Stored items:
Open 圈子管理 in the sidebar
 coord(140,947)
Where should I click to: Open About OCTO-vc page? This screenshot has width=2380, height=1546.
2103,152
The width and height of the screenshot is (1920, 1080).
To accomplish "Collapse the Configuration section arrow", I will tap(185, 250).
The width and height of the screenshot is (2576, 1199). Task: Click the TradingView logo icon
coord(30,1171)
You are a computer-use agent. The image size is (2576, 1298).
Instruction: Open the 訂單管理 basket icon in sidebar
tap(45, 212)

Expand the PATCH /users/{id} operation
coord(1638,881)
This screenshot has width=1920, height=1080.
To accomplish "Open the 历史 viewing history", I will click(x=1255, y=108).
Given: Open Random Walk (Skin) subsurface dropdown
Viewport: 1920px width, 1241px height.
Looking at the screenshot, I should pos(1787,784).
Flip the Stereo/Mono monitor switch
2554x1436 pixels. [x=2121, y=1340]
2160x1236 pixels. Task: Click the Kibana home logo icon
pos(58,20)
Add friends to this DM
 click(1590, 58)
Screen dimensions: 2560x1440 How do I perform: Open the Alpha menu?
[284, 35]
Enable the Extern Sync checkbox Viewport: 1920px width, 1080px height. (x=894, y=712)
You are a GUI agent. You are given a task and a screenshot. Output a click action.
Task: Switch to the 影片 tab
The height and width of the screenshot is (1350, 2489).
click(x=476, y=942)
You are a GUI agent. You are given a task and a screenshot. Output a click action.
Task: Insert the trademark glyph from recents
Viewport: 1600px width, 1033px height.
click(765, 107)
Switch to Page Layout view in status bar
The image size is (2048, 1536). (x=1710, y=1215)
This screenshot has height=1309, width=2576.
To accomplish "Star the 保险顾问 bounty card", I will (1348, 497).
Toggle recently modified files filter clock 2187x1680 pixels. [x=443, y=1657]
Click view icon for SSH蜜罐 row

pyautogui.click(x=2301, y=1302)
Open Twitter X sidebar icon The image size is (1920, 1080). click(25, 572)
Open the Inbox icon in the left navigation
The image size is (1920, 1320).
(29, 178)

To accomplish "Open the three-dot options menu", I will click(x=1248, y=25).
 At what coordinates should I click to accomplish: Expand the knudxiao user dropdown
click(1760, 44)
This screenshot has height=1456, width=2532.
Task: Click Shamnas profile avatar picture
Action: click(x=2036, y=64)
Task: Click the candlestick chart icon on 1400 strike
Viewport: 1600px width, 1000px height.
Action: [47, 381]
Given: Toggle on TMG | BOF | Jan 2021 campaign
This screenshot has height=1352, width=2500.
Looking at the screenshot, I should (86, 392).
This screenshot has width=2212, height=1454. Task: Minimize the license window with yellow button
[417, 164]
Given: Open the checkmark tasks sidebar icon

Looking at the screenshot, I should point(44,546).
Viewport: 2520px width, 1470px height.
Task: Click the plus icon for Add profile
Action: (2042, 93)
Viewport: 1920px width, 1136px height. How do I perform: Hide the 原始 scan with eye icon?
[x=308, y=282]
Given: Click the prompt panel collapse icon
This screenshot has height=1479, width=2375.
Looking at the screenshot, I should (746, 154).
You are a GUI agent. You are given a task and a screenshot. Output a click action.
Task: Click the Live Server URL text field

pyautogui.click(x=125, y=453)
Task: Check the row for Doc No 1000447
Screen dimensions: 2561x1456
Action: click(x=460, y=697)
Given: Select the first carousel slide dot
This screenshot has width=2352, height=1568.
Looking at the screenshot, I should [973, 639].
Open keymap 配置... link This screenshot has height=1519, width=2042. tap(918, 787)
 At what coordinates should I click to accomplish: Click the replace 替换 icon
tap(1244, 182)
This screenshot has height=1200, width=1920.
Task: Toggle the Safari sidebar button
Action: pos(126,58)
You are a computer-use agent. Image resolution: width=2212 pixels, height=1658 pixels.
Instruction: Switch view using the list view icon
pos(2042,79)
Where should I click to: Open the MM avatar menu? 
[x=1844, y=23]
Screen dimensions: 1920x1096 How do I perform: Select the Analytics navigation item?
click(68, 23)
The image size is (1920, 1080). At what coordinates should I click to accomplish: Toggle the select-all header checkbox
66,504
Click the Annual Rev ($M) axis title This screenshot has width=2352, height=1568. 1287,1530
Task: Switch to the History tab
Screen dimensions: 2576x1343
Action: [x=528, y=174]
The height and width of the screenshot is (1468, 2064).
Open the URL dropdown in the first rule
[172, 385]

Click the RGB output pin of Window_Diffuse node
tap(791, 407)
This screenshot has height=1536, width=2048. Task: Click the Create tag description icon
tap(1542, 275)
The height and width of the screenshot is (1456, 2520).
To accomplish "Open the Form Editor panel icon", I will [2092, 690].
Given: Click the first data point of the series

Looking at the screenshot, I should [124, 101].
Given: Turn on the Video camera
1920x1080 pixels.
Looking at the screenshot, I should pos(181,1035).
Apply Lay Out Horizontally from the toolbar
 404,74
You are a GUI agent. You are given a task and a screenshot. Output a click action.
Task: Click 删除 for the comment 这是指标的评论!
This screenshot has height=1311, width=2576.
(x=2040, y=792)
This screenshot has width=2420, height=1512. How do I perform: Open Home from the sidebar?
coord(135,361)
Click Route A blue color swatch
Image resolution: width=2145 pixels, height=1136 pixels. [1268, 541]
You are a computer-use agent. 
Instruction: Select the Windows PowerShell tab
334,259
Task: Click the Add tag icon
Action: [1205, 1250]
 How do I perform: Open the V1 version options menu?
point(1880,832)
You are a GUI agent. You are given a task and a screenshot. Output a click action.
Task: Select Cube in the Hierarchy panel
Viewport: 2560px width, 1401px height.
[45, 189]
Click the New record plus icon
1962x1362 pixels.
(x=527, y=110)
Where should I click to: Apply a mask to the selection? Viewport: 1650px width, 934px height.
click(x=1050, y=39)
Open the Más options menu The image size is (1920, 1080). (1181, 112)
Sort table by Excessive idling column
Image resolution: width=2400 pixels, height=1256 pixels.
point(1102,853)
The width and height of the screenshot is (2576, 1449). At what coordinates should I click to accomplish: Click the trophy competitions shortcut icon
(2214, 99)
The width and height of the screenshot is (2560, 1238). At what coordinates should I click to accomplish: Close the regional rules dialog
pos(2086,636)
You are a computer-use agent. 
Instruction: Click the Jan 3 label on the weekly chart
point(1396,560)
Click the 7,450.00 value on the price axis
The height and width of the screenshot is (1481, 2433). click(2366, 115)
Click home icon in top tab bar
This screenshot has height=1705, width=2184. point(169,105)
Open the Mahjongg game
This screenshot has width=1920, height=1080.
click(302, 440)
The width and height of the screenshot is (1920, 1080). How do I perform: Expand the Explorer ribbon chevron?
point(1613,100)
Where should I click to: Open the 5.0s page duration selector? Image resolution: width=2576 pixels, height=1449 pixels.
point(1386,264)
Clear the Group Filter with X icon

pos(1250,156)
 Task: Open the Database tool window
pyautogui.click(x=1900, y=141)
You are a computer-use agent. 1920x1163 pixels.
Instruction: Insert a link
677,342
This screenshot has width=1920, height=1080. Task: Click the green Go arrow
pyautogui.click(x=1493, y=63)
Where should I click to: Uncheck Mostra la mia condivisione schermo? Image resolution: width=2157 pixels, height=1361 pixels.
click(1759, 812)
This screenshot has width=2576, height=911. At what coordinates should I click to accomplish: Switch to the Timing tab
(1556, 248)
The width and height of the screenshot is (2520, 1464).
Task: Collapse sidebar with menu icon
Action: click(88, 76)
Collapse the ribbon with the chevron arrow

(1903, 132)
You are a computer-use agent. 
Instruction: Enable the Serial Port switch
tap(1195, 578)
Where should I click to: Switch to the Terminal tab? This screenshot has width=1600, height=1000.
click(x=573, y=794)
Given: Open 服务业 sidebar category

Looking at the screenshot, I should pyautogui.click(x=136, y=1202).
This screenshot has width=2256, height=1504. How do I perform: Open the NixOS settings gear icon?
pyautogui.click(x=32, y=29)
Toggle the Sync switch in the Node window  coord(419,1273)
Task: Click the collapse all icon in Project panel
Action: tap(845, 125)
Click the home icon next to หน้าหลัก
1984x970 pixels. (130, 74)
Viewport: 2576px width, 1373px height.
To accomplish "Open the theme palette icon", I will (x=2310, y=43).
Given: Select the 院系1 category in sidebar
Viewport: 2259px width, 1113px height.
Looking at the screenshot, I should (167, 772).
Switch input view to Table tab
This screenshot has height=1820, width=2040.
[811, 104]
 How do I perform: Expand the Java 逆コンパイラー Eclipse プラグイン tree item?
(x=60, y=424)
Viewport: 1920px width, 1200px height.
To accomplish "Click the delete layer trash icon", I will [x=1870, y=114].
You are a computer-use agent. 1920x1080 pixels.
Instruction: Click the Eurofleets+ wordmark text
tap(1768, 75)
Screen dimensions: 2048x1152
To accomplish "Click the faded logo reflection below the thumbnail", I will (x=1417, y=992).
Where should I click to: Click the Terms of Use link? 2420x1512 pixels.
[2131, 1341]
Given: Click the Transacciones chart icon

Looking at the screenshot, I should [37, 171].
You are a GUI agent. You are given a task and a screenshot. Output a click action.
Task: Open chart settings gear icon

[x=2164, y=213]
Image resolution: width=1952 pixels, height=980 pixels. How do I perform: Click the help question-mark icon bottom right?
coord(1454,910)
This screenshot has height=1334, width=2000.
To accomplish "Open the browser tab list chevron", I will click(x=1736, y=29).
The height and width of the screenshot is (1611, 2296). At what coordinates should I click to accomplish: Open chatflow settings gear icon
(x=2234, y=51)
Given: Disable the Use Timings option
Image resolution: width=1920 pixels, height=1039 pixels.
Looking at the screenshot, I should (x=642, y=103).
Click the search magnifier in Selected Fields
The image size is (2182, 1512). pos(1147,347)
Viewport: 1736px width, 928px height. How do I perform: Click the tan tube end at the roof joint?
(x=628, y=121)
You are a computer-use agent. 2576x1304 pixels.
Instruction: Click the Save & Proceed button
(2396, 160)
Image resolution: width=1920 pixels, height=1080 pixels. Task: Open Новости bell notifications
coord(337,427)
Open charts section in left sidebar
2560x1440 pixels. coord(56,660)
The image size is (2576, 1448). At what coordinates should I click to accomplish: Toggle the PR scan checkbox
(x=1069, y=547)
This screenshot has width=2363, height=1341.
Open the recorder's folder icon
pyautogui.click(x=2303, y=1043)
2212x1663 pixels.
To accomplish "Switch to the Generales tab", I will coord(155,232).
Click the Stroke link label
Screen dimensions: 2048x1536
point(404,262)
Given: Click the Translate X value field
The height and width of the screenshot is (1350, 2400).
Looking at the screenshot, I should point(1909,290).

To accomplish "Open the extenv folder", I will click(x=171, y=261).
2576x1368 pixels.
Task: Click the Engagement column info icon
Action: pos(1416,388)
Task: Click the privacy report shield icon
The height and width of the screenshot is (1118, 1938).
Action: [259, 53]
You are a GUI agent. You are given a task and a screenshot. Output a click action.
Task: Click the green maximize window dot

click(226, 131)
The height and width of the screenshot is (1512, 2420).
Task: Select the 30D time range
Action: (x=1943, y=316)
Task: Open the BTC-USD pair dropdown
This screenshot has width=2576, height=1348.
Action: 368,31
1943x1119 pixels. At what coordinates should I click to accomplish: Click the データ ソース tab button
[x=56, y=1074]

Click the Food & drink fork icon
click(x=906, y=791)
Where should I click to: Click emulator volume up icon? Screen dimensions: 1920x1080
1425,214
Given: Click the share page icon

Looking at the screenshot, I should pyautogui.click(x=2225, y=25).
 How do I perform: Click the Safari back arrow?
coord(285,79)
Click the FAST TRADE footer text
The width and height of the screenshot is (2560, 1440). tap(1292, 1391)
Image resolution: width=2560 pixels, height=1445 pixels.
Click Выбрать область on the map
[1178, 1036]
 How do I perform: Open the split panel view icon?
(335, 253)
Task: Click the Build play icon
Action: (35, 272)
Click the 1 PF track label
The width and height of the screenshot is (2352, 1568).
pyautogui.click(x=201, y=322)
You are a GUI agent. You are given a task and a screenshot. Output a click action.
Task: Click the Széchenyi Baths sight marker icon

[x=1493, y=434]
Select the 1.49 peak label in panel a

## Requirement:
Across the records above, return every line that contains the word "computer".

## Result of the exercise:
You are a computer-use agent. The image size is (2576, 1298).
You are a computer-use agent. Image resolution: width=2212 pixels, height=1658 pixels.
You are a computer-use agent. 
You are a computer-use agent. 
You are a computer-use agent. 1920x1163 pixels.
You are a computer-use agent. 
You are a computer-use agent. 1920x1080 pixels.
You are a computer-use agent. 2576x1304 pixels.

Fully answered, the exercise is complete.